Yesterday, Empire State Pride announced their plans to wind down operations and cease operations in 2016:
After 25 years of groundbreaking advocacy and service to New York’s LGBT community resulting in over 100 state legislative and policy victories, The Empire State Pride Agenda, New York’s statewide lesbian, gay, bisexual, and transgender (LGBT) civil rights organization, will conclude major operations in 2016.
The Boards’ decision comes on the heels of securing the Pride Agenda’s top remaining policy priority – protecting transgender New Yorkers from discrimination in housing, employment, credit, education and public accommodations – in the form of new regulations announced in partnership with Governor Andrew M. Cuomo at the organization’s Fall Dinner on October 22, 2015.
As much as the press release paints their history as victorious, the reality is that immense issues remain facing the rainbow queer community. Increasing HIV infection rates affecting men who have sex with men; homeless queer youth and the problem of these vulnerable youth entering prostitution and human trafficking; income disparities and lack of adequate avenues out of poverty; problems of housing and support faced by a growing population of LGBTQ elders; are but a few of the myriad challenges that face the broader community. And no matter how much Empire feels they have “secured” trans protections, in reality, the governor’s executive actions can be undone. Trans protections in New York are far from secured. Real protections come in the form of lasting legislation, which is stalled in the New York senate.
The divide is mainly class-based. The items that most interest middle and upper class white gay men and lesbian women are intact. The 25 years of “ground-breaking victories” have accomplished that. But the more challenging issues remain untouched or unfinished because the recipients of these other needed benefits are not represented or are under-represented in groups such as Empire State Pride.
If there is a positive side to an organization like this closing down, it is the opportunity for new organizations to be formed and compete for the resources needed to do the really hard work on the many unfinished issues. But my fear is that this won’t end up happening. Issues related to poverty, homelessness, the elderly, and the otherwise marginalized will become invisible to the affluent white gays and lesbians who will sit on their laurels happily boasting of their 25 victorious years.
On the other hand, as we have seen with marriage equality, many of the answers to LGBTQ issues should come at the Federal level and be uniform everywhere. Pushing for legislation at the state level prolongs the time it takes to see these issues addressed nation-wide. But who will spearhead federal efforts?
Here in Pennsylvania, we may be in better shape to see continued efforts for the whole LGBTQ community, but time will tell. In recent efforts to create a long-range plan for Equality PA, a state-wide advocacy organization, participants cited a variety of issues that could be addressed by the group once non-discrimination protections are in place. Indeed, the fact that Pennsylvania lacks protections in housing, employment and public accommodations, may be the thing that keeps Equality PA going long enough, so that it can address other issues in addition to this nondiscrimination protections.

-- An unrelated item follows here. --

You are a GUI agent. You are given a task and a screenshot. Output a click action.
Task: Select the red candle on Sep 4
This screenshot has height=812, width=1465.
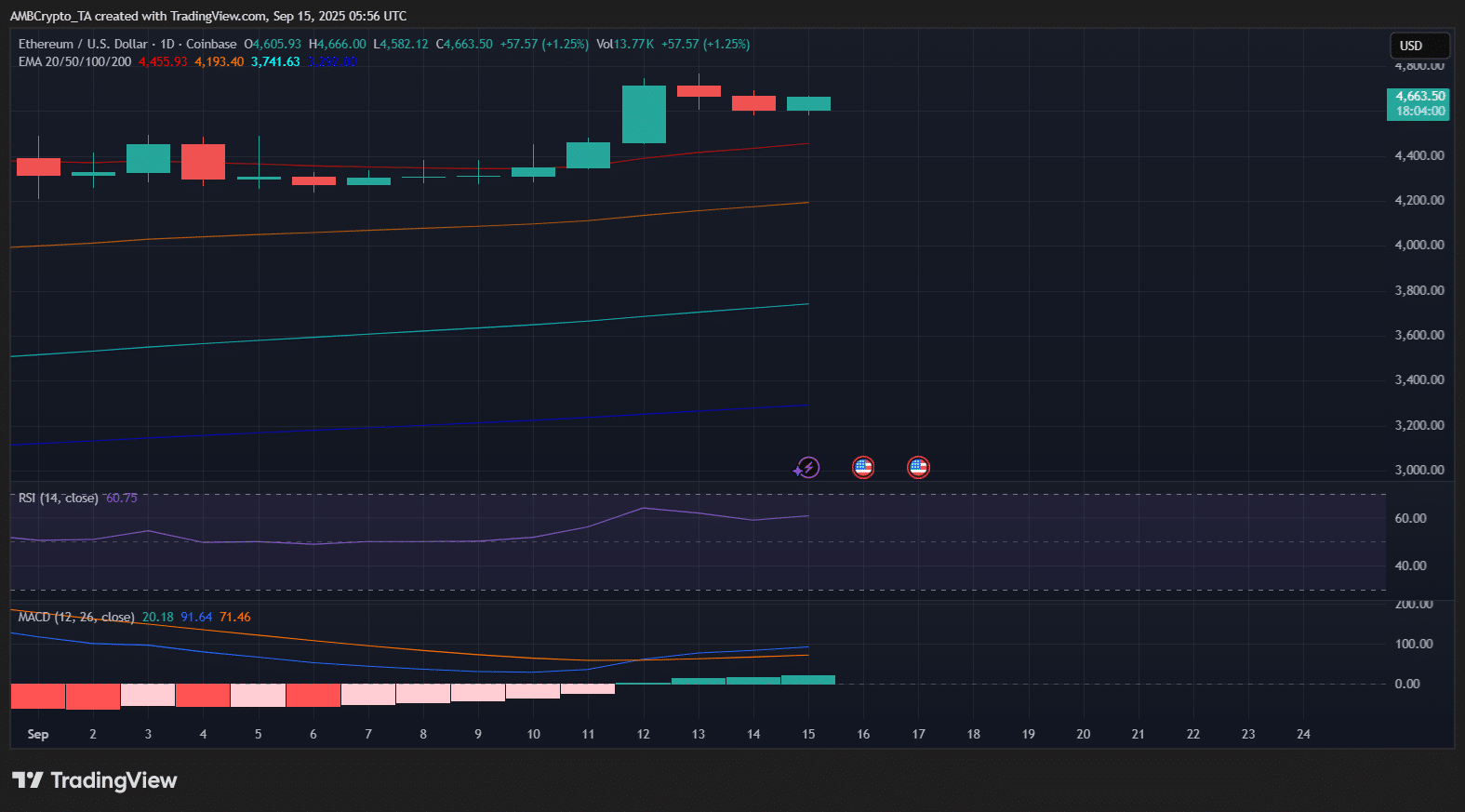coord(203,161)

As valuable as national marriage equality was, it was also detrimental to some degree. It created such a groundswell around a simple and potent message, that it left little oxygen or other resources to be devoted to those issues and problems which cannot be so easily distilled into a happy message. Like a tidal wave, marriage equality efforts leveled much, so much so, that too many LGBT groups are now unsure how to move forward, and misguidedly see their work as complete. And since almost none of these groups where adequately inclusive of trans persons and persons of color, they are ill-prepared to move forward on issues important to the whole of the queer community and especially these marginalized groups. In Pittsburgh, the Delta Foundation is a lot like Empire State Pride– busy touting it’s victories which seem guided to a mostly while gay male constituency.
For me personally, the most important issues facing our community are 1) queer homeless youth and 2) bringing a real end to the HIV/AIDS epidemic. Neither are easy problems with simple slogan-based solutions. I can only hope that as groups like Empire State Pride go away, they will be replaced by truly inclusive groups of young activists and advocates willing to and capable of working n these and other crucial issues.